* _Instructions to follow_: Recast the entries from the line with "You are a computer-use agent. Viewport: 766px" to the line with "click(947, 418)" as a JSON list of strings, one string per line and no blank lines, with both of those lines included.

* _Records provided_:
+ + + +

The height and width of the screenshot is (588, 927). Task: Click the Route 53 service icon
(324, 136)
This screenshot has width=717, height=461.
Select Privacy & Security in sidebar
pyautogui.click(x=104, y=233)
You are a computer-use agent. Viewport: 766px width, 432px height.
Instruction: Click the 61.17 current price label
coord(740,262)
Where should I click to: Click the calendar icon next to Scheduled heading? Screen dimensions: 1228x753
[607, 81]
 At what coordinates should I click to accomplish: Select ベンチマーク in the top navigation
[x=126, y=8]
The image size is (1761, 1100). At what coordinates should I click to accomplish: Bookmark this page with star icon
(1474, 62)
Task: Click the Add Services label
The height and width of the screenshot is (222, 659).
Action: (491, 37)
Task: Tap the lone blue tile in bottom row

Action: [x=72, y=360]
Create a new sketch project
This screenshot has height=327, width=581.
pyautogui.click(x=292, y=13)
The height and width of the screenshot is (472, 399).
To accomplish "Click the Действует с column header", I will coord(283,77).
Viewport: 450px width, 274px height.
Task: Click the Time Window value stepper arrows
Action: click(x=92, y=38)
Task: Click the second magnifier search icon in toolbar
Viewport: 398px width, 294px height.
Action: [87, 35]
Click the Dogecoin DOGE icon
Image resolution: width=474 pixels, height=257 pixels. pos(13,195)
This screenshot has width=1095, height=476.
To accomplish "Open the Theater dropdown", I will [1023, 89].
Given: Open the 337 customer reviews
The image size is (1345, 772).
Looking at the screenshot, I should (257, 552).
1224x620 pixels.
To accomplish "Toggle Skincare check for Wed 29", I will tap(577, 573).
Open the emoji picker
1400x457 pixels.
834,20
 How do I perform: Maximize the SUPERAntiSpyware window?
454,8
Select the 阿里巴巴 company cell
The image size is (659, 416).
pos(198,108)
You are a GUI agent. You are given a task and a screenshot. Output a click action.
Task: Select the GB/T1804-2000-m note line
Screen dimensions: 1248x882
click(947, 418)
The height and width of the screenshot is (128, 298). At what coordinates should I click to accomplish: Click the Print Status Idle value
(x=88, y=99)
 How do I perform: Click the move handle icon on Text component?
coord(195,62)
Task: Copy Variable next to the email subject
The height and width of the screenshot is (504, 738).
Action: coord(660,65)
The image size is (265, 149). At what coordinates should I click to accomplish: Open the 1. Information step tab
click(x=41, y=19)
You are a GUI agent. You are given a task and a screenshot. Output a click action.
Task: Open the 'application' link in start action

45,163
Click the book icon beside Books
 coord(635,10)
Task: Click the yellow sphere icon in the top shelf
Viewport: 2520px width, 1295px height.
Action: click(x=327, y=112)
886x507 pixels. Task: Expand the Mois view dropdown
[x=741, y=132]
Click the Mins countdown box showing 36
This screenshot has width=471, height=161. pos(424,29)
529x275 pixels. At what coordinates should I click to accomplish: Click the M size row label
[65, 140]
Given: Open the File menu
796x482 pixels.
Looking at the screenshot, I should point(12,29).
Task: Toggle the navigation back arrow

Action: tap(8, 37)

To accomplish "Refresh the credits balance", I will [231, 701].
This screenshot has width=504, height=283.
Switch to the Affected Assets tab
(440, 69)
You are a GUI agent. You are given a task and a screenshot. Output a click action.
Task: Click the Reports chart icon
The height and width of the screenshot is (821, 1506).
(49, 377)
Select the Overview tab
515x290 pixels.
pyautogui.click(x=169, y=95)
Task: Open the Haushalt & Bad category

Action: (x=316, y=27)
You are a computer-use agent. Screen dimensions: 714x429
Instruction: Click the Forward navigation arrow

+ + + +

* _Full answer_:
[
  "You are a computer-use agent. Viewport: 766px width, 432px height.",
  "Instruction: Click the 61.17 current price label",
  "coord(740,262)",
  "Where should I click to: Click the calendar icon next to Scheduled heading? Screen dimensions: 1228x753",
  "[607, 81]",
  " At what coordinates should I click to accomplish: Select ベンチマーク in the top navigation",
  "[x=126, y=8]",
  "The image size is (1761, 1100). At what coordinates should I click to accomplish: Bookmark this page with star icon",
  "(1474, 62)",
  "Task: Click the Add Services label",
  "The height and width of the screenshot is (222, 659).",
  "Action: (491, 37)",
  "Task: Tap the lone blue tile in bottom row",
  "Action: [x=72, y=360]",
  "Create a new sketch project",
  "This screenshot has height=327, width=581.",
  "pyautogui.click(x=292, y=13)",
  "The height and width of the screenshot is (472, 399).",
  "To accomplish \"Click the Действует с column header\", I will coord(283,77).",
  "Viewport: 450px width, 274px height.",
  "Task: Click the Time Window value stepper arrows",
  "Action: click(x=92, y=38)",
  "Task: Click the second magnifier search icon in toolbar",
  "Viewport: 398px width, 294px height.",
  "Action: [87, 35]",
  "Click the Dogecoin DOGE icon",
  "Image resolution: width=474 pixels, height=257 pixels. pos(13,195)",
  "This screenshot has width=1095, height=476.",
  "To accomplish \"Open the Theater dropdown\", I will [1023, 89].",
  "Given: Open the 337 customer reviews",
  "The image size is (1345, 772).",
  "Looking at the screenshot, I should (257, 552).",
  "1224x620 pixels.",
  "To accomplish \"Toggle Skincare check for Wed 29\", I will tap(577, 573).",
  "Open the emoji picker",
  "1400x457 pixels.",
  "834,20",
  " How do I perform: Maximize the SUPERAntiSpyware window?",
  "454,8",
  "Select the 阿里巴巴 company cell",
  "The image size is (659, 416).",
  "pos(198,108)",
  "You are a GUI agent. You are given a task and a screenshot. Output a click action.",
  "Task: Select the GB/T1804-2000-m note line",
  "Screen dimensions: 1248x882",
  "click(947, 418)"
]